Exactly the lines from the one containing "Viewport: 1298px width, 740px height." through the final line of the data below, with pictures omitted, make up the answer.
*** Begin section ***
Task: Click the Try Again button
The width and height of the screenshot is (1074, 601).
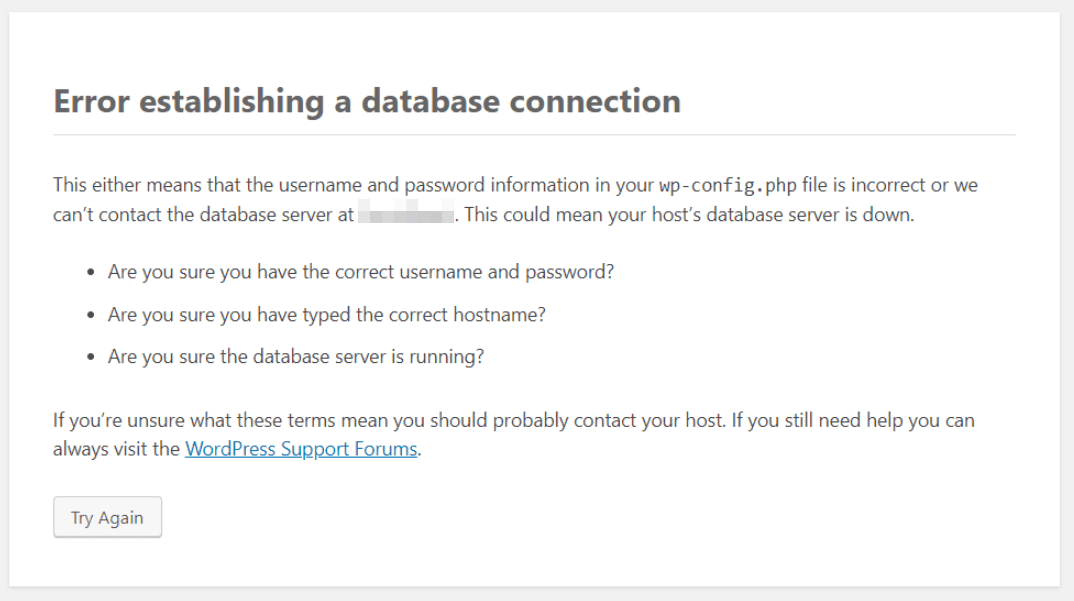Action: click(x=107, y=517)
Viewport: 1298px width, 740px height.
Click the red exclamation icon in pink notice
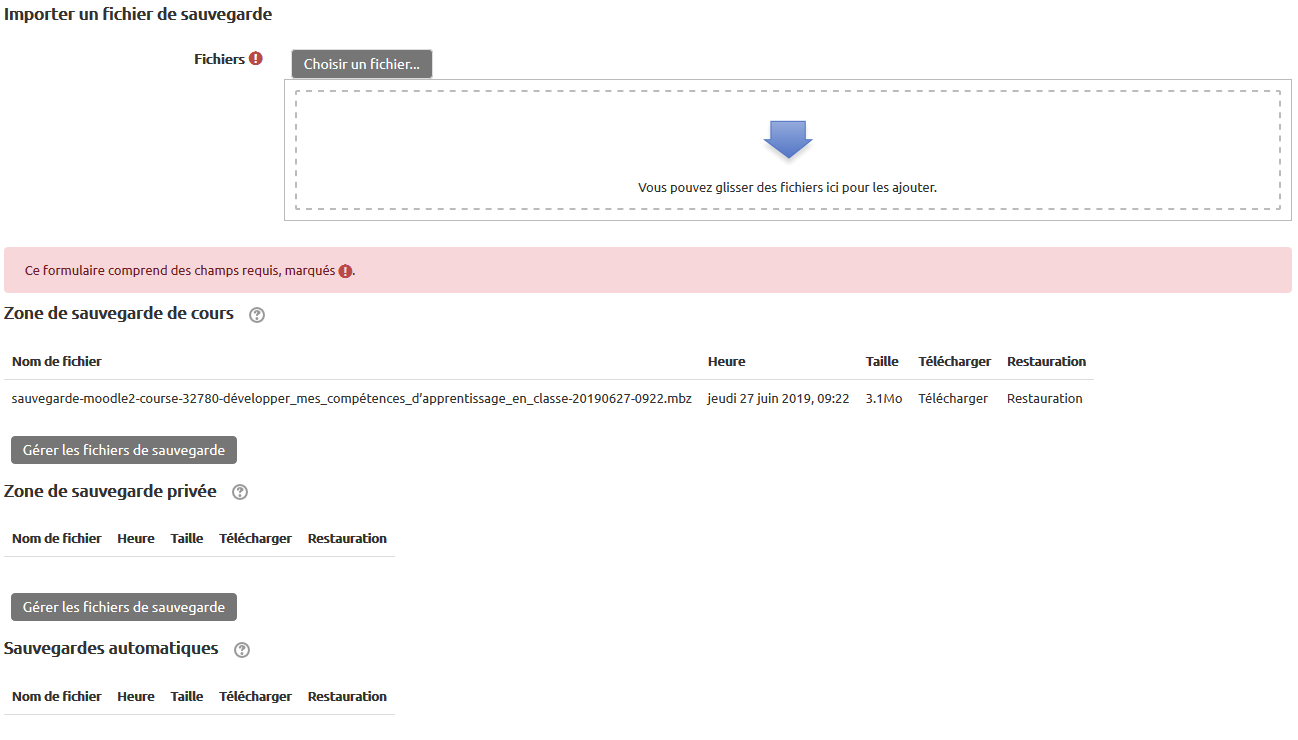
*** End section ***
** REPLY TO THE TASK **
Viewport: 1298px width, 740px height.
Click the red exclamation icon in pink notice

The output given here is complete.